Stating the Bulls Case
Back before you needed to know the debt-to-GDP ratio and the corresponding level of interest rates in every European country, investors focused on such relatively mundane issues such as corporate profits, inflation, the direction of interest rates, and the state of the economy. But, as you are no doubt aware, these data points have largely taken a back seat over the past year as worry has become the watchword and just about any headline was a reason to run a sell program or three.

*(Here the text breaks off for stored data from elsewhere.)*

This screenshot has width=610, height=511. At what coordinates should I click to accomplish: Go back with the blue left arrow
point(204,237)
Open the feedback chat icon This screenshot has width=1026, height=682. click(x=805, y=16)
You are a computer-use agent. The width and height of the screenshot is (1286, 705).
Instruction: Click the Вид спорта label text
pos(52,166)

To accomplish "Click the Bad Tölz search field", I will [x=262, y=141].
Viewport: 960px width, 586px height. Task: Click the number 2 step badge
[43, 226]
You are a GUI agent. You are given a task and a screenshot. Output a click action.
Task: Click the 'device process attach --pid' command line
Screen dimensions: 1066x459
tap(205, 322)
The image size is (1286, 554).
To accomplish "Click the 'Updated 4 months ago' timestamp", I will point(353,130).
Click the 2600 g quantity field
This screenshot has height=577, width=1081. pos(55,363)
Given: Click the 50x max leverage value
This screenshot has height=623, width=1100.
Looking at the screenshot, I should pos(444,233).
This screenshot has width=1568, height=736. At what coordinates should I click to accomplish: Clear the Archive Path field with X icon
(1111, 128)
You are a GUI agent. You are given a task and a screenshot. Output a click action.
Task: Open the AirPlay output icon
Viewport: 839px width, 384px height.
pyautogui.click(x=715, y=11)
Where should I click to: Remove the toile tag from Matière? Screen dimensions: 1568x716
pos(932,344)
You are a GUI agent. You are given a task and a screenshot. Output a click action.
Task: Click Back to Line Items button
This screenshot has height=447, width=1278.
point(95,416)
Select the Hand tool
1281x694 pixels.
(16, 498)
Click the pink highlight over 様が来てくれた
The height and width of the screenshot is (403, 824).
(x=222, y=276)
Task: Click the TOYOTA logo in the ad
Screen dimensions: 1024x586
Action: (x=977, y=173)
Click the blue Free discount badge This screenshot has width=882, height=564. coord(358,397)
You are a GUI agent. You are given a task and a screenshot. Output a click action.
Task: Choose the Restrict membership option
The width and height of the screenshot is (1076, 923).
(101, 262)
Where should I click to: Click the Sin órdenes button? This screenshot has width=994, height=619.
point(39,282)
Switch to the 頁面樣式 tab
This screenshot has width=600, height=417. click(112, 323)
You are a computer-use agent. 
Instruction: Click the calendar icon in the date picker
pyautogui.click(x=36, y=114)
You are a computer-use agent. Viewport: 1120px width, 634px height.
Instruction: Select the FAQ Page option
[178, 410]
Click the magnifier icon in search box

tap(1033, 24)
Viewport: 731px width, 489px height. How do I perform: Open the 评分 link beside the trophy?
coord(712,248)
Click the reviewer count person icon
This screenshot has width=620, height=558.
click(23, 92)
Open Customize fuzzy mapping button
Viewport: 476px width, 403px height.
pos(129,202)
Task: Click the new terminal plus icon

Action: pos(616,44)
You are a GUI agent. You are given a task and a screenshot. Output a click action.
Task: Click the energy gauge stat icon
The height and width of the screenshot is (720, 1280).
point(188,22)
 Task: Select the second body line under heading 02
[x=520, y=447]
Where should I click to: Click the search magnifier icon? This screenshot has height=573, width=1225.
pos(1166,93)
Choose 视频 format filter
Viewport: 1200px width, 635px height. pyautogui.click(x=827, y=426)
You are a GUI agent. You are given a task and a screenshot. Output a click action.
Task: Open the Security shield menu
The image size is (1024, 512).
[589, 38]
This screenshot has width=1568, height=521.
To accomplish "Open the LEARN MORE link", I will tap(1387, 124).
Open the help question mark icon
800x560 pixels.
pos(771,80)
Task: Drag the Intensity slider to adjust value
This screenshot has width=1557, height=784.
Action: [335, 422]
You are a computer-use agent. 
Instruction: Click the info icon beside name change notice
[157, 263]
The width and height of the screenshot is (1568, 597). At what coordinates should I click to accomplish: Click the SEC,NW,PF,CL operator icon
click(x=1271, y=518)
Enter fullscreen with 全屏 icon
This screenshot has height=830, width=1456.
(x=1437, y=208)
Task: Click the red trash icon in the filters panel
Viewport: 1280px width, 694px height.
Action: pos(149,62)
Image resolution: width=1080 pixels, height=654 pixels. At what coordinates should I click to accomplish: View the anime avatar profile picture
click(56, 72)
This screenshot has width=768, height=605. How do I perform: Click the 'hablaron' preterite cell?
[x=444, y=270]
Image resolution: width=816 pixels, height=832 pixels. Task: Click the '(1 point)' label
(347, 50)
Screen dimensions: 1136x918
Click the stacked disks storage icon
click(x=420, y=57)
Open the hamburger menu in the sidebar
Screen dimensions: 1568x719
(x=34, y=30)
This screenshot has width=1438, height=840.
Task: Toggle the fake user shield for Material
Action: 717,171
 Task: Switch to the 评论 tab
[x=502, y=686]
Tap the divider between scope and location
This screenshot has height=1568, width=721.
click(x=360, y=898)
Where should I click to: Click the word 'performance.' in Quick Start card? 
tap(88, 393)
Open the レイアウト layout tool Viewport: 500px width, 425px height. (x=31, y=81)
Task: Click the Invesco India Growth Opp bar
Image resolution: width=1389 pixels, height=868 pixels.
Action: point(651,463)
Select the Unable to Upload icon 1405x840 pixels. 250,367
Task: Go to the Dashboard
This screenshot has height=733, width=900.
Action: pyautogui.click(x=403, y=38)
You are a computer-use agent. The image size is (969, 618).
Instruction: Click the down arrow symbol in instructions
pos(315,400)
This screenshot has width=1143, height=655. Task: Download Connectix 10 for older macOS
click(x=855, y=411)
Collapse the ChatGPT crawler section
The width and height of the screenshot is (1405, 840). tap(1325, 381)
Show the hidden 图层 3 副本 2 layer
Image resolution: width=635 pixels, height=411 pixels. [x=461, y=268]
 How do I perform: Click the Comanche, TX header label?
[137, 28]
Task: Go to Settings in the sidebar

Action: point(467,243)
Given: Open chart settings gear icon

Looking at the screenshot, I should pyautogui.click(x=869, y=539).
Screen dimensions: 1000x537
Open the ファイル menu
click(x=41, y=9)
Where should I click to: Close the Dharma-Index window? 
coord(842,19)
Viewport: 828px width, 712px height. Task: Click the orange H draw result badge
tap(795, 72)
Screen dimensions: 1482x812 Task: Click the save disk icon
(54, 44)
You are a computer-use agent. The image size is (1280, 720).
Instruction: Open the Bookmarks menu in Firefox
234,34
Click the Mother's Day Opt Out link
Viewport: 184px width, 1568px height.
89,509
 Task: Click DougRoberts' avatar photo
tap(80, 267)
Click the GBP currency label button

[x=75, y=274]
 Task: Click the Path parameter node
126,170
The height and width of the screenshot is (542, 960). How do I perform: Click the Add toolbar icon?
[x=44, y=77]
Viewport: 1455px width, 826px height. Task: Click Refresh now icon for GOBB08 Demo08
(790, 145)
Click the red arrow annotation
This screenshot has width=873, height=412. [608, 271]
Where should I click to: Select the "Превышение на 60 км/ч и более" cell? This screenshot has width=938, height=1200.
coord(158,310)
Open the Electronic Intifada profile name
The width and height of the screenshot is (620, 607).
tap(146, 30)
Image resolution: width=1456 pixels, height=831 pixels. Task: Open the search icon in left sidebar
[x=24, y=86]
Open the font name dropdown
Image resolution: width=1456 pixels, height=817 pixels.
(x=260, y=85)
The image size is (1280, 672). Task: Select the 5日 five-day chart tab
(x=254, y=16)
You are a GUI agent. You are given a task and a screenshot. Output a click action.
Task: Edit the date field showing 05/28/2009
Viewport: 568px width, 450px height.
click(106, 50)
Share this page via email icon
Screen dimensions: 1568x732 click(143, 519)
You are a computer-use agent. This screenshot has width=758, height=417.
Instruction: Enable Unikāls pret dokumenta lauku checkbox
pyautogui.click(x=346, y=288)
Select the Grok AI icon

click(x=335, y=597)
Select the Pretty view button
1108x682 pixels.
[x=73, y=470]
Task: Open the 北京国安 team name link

The reason behind the seemingly bearish predisposition these days is obviously tied to the dour outlook toward our neighbors across the Atlantic. In short, the glass-is-half-empty crowd argues that there is no quick or easy answer to a problem that involves too much debt – especially when nobody wants to lend to you anymore. Our furry friends assume that this situation will end in a flood of banking tears and that the economies of the globe will go down in flames.
Well, okay, perhaps that assessment is a little overly dramatic. But ask any bear what they think about the macro view and I’m fairly confident you’ll hear about the prospects for a global depression and a little something involving the banks and a house of cards.
Although I clearly “get” the primary points being espoused by the nattering nabobs of negativism and I can actually agree on some of the points made, I always get nervous when everybody I talk to is singing the same song. For example, from a market geek’s perspective, one of the great things about the holidays is you get to hear lots of views from people who don’t spend their days digesting headlines and/or fretting over every wiggle and giggle on the charts.
So, I ask you; during the course of your holiday gatherings, was there a single positive conversation involving the U.S. economy, jobs, or the stock market? Did a single individual have anything even remotely positive to offer? I’m guessing the answer is no. And I’m also guessing that if the topic of the markets came up, just about everyone could recite the bear case in the time it took to have your champagne glass refilled.
Maybe then, it is indeed time to give the bull case a good listen. In my humble opinion, this is especially true after a year that saw the stock markets of just 10 countries finish in the green. And according to Bespoke Investment, this means that there were 68 countries that finished in the red in 2011 (with 25 countries seeing losses of more than 20%).
I fully recognize that it may be uncomfortable to look at the other side of the fence for a while. However, I will note that (a) the venerable DJIA has enjoyed a decent stretch of late, (b) the index is now a mere 3% away from its 2011 high point, and (c) that these two points alone might warrant at least a brief exercise in optimism.
Without further ado then, I present to you the bull camp’s laundry list of reasons to be upbeat about the New Year:
- Low interest rates and an accommodative Fed (“Don’t fight the Fed” – Especially when they are on a mission!)
- Low inflation (and little on the horizon)
- Record corporate earnings
- U.S. economic recovery gaining traction
- U.S. consumers still like to shop
- No “Lehman moments”
- China’s slowdown looking manageable
- A huge degree of negativity regarding the macro outlook
There, was that really so bad?
Before you start thinking I’ve lost my mind, I am definitely not a full-fledged bull at the present time. However, as I opined yesterday, I think one of the real keys to 2012 is to remain flexible. So, if the bulls suddenly do regain their mojo in the near future and can somehow find a way to keep on keepin’ on, I for one don’t want to be surprised or caught flatfooted.
Turning to this morning… Okay, never mind. The bears appear to have returned this morning as renewed worries about the banking system in Europe as well as an unconfirmed story (without citing a source, of course) that Spain is considering asking the EU/IMF for bailout loans are pushing stocks in the major European indices and U.S. futures to fresh morning lows as I type.
On the Economic front… We’ll get a Factory Orders at 10:00 am eastern.